Does personalization really make a difference?
Yes, if it's done well. If you're vague in your personalization (faking it), then you'll appear insincere or lazy.
Remember, your query is a sales tool, and good salespeople develop a rapport with the people they want to sell, and show that they understand their needs. Show that you've done your homework, show that you care, and show that you're not blasting indiscriminately.
EXAMPLES OF GOOD PERSONALIZATION QUERY LEADS
In a January interview with Guide to Literary Agents, you praised The Thirteenth Tale and indicated an interest in “literary fiction with a genre plot.” My paranormal romance MOONLIGHT DANCER (85,000 words) blends a literary style with the romance tradition.
I read about you in the July/August Poets & Writers magazine and found your comments encouraging, savvy, and full of brass tacks optimism that moved me. I hope you will consider representing my 82,000-word novel, BACK IN THE WORLD.
My YA paranormal romance, I WOULD HAVE LOVED YOU ANYWAY, is complete at 95,000 words. I follow your blog and know you are currently looking for paranormal romances—without vampires or werewolves—and want to offer my novel for your consideration.
EXAMPLES OF GOOD STRAIGHT-FORWARD QUERY LEADS
I’m seeking representation for my YA novel, SEND. Complete at 76,000 words, it’s a story about Daniel Clements, a former cyberbully trying to live with the consequences of his actions.
82 DAYS is a novel about a young man discovering that the Hollywood version of the Army differs from the reality of service.
QUERY LEADS THAT SHOULD BE IMPROVED
The enclosed sample of my commercial fiction, THE SPIRIT OF ST. CHARLES (73,000 words) tells the story of a young woman overcoming personal tragedy to rebuild her community, ruined by a catastrophic hurricane. This story shows how a natural disaster changes a young woman from living like a victim to a person with determination and emotional strength. It is 73,000 words in length.
[I recommend cutting this descriptive line because it is repetitive, and delays getting to the real hook.]
Vampires are everywhere. They are in our books, on our televisions, at the movies, even on our breakfast cereals. We no longer fear them as the monsters we used to know. They are sex symbols and objects of envy and adoration. What if this is all according to plan? My novel, GRAVE SHIFT, is a 90,000-word dark urban fantasy.

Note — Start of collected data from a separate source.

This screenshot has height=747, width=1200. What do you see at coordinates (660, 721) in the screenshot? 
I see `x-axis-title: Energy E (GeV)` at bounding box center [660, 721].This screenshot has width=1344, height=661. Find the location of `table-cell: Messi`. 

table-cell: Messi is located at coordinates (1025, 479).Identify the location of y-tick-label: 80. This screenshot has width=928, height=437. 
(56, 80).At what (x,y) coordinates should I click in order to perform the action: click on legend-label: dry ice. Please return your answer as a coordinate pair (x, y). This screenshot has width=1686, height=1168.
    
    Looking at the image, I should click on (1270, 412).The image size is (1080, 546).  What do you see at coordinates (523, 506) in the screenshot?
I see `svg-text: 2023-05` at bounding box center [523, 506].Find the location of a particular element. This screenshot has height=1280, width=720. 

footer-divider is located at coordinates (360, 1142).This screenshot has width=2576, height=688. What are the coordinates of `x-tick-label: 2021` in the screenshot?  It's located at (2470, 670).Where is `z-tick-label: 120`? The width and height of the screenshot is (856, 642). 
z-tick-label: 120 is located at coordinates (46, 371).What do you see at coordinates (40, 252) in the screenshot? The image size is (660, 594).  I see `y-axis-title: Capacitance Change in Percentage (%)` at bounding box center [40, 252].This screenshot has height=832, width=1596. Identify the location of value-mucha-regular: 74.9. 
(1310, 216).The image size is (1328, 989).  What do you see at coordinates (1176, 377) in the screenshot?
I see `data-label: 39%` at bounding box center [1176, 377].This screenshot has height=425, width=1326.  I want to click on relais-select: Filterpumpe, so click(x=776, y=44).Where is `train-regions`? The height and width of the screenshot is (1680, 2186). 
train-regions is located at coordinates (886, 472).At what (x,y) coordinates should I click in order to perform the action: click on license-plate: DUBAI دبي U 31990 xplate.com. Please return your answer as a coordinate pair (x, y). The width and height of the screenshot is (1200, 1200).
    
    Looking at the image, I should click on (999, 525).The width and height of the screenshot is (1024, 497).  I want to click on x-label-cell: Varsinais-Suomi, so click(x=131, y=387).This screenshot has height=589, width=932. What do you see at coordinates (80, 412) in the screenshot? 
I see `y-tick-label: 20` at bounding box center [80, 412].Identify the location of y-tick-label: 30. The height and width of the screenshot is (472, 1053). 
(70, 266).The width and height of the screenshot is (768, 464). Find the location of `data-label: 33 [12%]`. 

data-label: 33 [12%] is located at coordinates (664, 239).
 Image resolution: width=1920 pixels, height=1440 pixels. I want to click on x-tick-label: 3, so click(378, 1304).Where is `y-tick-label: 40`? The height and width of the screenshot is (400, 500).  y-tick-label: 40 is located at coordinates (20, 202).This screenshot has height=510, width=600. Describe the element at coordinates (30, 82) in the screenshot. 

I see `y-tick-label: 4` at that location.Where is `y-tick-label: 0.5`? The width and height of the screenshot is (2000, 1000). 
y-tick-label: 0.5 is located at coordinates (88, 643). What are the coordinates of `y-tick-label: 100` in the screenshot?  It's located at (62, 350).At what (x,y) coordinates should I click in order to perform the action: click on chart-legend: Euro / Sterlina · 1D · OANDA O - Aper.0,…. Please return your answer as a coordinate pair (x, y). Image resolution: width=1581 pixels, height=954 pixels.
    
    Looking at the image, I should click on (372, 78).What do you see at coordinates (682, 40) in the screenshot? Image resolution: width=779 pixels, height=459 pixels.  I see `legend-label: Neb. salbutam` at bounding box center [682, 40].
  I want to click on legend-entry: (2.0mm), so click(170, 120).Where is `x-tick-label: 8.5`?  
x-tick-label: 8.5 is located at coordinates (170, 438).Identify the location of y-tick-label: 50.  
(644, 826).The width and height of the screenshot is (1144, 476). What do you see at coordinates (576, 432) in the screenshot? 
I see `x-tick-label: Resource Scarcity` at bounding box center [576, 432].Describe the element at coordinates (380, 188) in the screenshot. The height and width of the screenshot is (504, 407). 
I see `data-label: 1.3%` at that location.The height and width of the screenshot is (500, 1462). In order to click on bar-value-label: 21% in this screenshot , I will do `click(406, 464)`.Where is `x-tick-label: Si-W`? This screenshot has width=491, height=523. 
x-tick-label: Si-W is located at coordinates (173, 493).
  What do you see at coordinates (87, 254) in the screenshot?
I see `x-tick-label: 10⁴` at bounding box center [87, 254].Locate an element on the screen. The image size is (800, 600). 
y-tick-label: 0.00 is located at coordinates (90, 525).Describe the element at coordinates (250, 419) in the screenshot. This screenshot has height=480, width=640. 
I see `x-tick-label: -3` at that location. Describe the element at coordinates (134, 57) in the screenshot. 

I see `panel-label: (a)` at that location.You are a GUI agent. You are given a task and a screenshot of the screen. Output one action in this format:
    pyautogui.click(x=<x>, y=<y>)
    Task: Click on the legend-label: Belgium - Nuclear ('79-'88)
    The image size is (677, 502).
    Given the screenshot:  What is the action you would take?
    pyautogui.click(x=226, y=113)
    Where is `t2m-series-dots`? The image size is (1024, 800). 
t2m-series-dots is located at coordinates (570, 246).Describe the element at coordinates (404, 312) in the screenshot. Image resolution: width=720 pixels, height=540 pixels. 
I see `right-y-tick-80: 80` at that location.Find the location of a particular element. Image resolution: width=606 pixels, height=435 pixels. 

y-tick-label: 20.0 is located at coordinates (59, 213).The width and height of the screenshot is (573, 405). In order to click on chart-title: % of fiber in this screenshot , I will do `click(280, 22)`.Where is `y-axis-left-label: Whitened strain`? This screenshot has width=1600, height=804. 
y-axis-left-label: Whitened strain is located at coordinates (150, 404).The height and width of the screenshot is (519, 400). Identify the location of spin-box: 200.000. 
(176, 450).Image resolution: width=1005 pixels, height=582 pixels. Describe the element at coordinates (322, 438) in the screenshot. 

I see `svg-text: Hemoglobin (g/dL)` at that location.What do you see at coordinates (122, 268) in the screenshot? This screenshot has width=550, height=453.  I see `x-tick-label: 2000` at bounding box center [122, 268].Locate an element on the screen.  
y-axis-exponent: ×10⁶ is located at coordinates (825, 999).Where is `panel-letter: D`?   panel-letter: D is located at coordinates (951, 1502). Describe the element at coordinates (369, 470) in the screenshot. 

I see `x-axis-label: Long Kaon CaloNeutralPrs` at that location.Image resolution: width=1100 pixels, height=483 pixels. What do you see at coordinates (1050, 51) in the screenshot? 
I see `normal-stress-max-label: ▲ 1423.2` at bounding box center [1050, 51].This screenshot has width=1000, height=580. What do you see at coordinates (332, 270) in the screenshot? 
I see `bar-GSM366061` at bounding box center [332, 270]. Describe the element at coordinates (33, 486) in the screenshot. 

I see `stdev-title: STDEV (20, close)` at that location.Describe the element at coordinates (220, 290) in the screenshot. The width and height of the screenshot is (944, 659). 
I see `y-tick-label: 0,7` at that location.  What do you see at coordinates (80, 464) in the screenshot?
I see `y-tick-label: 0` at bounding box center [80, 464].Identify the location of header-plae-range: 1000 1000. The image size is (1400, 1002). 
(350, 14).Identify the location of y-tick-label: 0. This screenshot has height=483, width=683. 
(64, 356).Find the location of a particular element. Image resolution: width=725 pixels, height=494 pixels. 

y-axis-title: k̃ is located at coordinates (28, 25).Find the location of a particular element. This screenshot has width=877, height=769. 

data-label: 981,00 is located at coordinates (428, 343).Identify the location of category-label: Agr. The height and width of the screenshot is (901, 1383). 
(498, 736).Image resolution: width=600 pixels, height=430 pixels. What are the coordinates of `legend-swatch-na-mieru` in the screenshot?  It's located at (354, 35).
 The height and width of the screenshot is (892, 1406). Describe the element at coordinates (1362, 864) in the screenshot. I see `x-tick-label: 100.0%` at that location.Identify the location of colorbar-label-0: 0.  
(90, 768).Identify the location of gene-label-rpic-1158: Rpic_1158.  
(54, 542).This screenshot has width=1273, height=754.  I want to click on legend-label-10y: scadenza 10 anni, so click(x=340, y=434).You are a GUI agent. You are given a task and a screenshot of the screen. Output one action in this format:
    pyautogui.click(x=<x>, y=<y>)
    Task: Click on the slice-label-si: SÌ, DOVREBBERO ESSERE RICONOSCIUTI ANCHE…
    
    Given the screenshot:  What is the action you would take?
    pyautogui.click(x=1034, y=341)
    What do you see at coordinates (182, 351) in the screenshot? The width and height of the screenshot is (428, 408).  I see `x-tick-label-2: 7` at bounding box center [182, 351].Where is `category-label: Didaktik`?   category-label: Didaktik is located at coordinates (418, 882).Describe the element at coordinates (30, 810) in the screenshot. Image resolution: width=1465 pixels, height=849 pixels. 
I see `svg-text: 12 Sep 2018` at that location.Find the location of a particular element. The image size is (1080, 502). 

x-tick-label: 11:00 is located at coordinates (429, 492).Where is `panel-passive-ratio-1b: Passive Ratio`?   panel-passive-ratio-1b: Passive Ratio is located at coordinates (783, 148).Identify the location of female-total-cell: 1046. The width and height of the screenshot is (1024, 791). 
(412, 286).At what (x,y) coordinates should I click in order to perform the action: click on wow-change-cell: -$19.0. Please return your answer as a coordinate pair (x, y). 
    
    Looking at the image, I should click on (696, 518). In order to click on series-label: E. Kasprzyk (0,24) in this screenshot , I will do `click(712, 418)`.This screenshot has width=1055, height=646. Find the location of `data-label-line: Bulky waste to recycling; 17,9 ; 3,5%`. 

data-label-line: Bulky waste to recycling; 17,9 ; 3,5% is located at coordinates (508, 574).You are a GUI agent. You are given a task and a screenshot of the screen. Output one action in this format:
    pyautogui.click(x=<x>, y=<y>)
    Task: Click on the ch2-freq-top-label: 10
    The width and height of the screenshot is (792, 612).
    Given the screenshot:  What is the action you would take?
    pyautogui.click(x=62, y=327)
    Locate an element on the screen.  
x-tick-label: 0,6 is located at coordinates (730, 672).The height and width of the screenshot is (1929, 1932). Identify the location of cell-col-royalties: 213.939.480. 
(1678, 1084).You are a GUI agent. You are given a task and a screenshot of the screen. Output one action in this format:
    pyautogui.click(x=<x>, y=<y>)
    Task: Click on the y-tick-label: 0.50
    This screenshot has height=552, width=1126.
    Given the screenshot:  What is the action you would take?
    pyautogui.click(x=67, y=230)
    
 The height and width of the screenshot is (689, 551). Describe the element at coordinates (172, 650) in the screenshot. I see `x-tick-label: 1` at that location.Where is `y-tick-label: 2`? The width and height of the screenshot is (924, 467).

[When it comes to selling fiction, don't talk about trends. Sell the story.]
“Wow! You guys have got to write a book!” is the hilarious outburst individuals have and continue to give to my sisters and me on a daily basis as we relate the adventures of being IDENTICAL TRIPLETS.
[Your query should never mention that your friends & family absolutely love your work–or told you to write a book. Never.]